The commercial construction industry in NSW is bracing for significant changes to existing contractual payment procedures as the NSW Government begins to deliver on planned reforms following the Collins Inquiry into NSW Construction Industry Insolvency earlier in the year.
The changes were introduced via amendments to the Building and Construction Industry Security of Payment Act 1999 NSW (SOPA) in an amending Act which received Royal Assent last week.
The new laws will commence on a date by proclamation (anticipated to be April 2014). The Department of Finance and Services has indicated that further industry consultation will be undertaken and regulations (which will contain much of the detail particularly in respect of the statutory retention trust) will be drafted prior to the date for commencement.
Interestingly, the new laws will only apply to construction contracts entered into after the commencement of the amending legislation and not the date of its Royal Assent. Therefore it will still be possible for principals, head contractors and subcontractors to agree on contract terms which are not different to the rules under the new changes up until the commencement date that is to be proclaimed.
- introduce maximum payment cycle terms system for principals to head contractors (15 business days) and payments to subcontractors (30 business days)
- remove the need to endorse payment claims under SOPA with words identifying that it is made under that Act
- require head contractors to include supporting statements with their payment claims confirming that all subcontractors have been fully paid amounts due and payable with $22,000 maximum penalties
- introduce Authorised Officers of the Department of Finance and Services as the new ‘cash-flow cops ’ with powers to investigate compliance and to inspect and seize documents
- lay the foundations for regulations to be drafted which will require a head contractor who holds cash retention to pay the money into a Retention Money Trust Account held on trust (by the Small Business Commissioner acting as trustee) for the benefit of subcontractors.
Impact of the changes
Many of the important details are left to the regulations and interested parties will need to wait to see how the issues raised in our analysis and in the Consultation Paper are to be dealt with in the complete legislative package once it is released.
At this stage, the amendments do appear likely to strengthen the Security of Payment legislation as a useful system of ensuring prompt payment and enhancing cash flow in the supply chain with some significant improvements for subcontractors. Also, whilst adjustment will be necessary in terms of internal accounting, contracting and finance processes the NSW Government appears, sensibly, to be looking to balance the demonstrated need for further regulation in this area with its desire to decrease red tape for business.
The difficulty that remains for subcontractors is that they will remain financially exposed to insolvencies up the contractual chain. In the second reading speeches for the present reforms, the NSW Government blamed the Federal regulators, namely ASIC, for not doing enough to prevent illegal ‘phoenixing’ of companies which is estimated to cost the economy up to $3.19 billion each year and is acknowledged as being particularly prevalent in the construction sector.

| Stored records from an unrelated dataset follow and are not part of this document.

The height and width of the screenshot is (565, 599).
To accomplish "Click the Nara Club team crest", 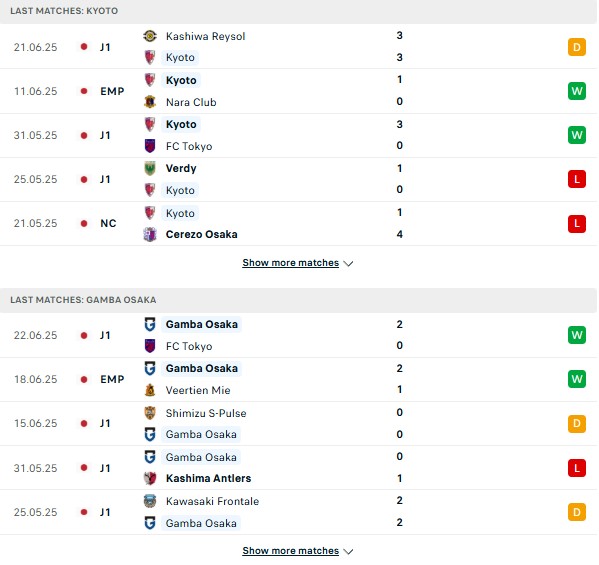I will coord(150,102).
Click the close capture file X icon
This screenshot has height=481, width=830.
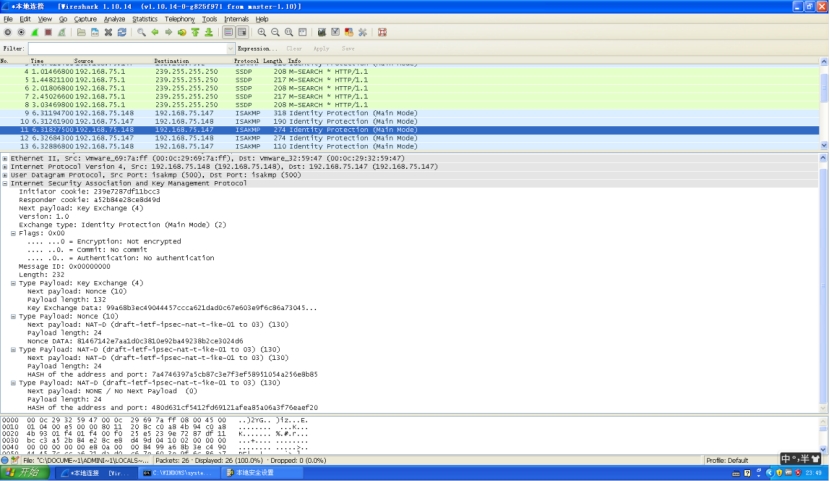coord(108,32)
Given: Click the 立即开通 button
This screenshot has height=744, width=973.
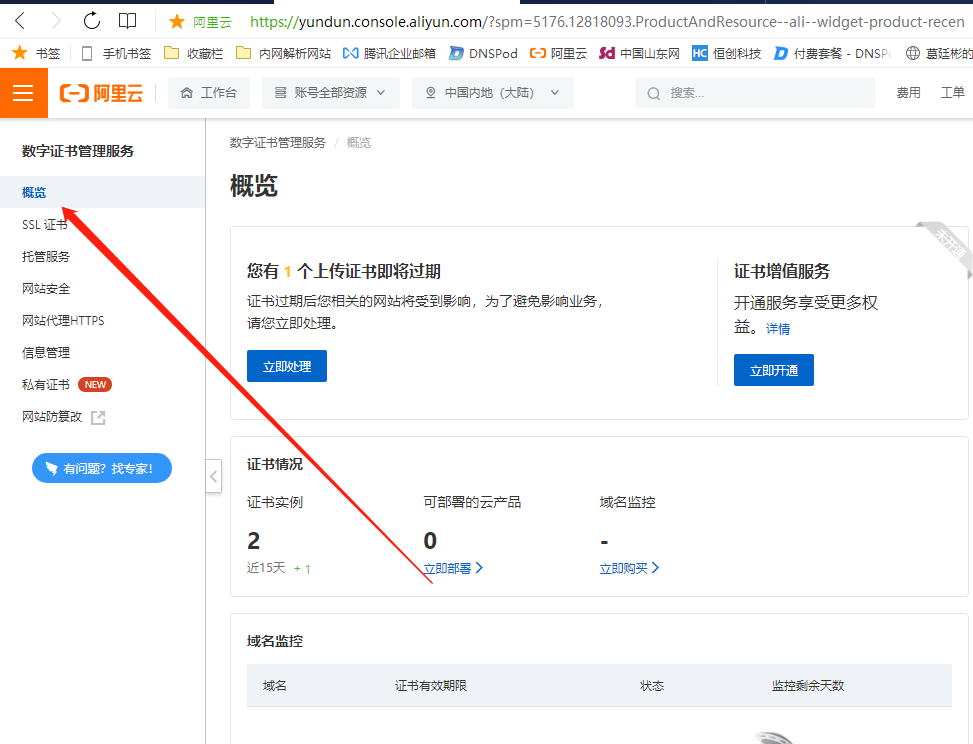Looking at the screenshot, I should pos(773,370).
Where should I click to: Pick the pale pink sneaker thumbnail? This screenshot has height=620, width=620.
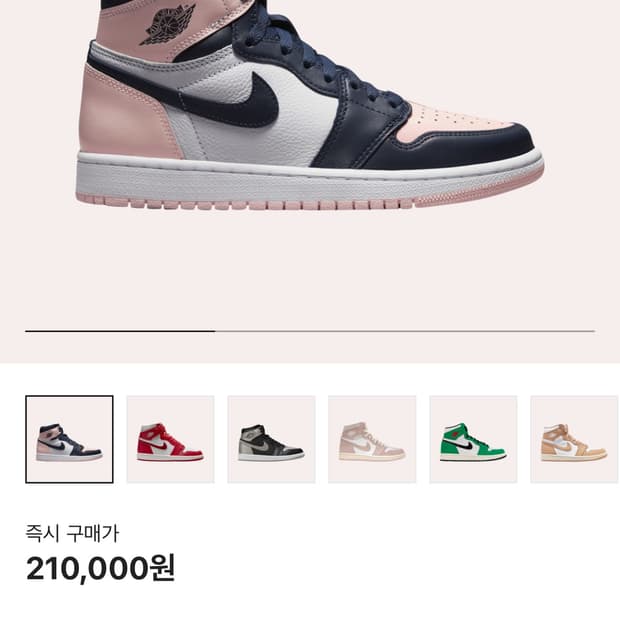[372, 439]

The present reforms don’t address (and are not intended to address) the devastating effect of insolvency in the construction sector where subcontractors have no priority status in the order of creditors and are regularly left unpaid for construction work. The statutory construction trust proposed in the Collins Report (modelled on similar systems in the UK in parts of the USA and Canada) is the only measure that tackles this issue at its heart by ringfencing progress payments for the benefit of subcontractors. Rightly or wrongly, this proposal was opposed by many in the industry and it proved a bridge too far for the NSW Government. For more details on the construction trust concept please click here.
The success or failure of the trialling of trust arrangements via project bank accounts on selected government contracts in 2014 will be closely watched by industry stakeholders. The comprehensive review of the Security of Payment legislation in 2015 will also be an opportunity to revisit some of the issues with construction sector payments, disputes and insolvency issues.